- _Exercise brief_
A word-for-word transcription of the data below is required.

- _Records to use_
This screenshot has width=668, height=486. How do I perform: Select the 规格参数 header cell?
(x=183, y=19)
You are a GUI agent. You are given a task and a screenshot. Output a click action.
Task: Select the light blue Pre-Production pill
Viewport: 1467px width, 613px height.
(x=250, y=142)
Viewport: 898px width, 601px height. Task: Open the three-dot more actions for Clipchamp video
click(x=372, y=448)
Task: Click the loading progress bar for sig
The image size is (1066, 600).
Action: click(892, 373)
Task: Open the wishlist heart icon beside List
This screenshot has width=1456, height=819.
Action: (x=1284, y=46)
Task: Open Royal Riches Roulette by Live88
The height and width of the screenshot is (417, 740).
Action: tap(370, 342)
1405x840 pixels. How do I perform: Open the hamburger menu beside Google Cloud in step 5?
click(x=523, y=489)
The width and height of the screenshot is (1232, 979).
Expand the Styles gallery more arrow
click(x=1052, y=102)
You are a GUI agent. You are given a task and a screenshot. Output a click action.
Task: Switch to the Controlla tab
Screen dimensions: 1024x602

- _Response box_
This screenshot has width=668, height=486. How do I perform: Select the 规格参数 header cell?
(x=183, y=19)
You are a GUI agent. You are given a task and a screenshot. Output a click action.
Task: Select the light blue Pre-Production pill
Viewport: 1467px width, 613px height.
(x=250, y=142)
Viewport: 898px width, 601px height. Task: Open the three-dot more actions for Clipchamp video
click(x=372, y=448)
Task: Click the loading progress bar for sig
The image size is (1066, 600).
Action: click(892, 373)
Task: Open the wishlist heart icon beside List
This screenshot has width=1456, height=819.
Action: (x=1284, y=46)
Task: Open Royal Riches Roulette by Live88
The height and width of the screenshot is (417, 740).
Action: tap(370, 342)
1405x840 pixels. How do I perform: Open the hamburger menu beside Google Cloud in step 5?
click(x=523, y=489)
The width and height of the screenshot is (1232, 979).
Expand the Styles gallery more arrow
click(x=1052, y=102)
You are a GUI agent. You are given a task and a screenshot. Output a click action.
Task: Switch to the Controlla tab
Screen dimensions: 1024x602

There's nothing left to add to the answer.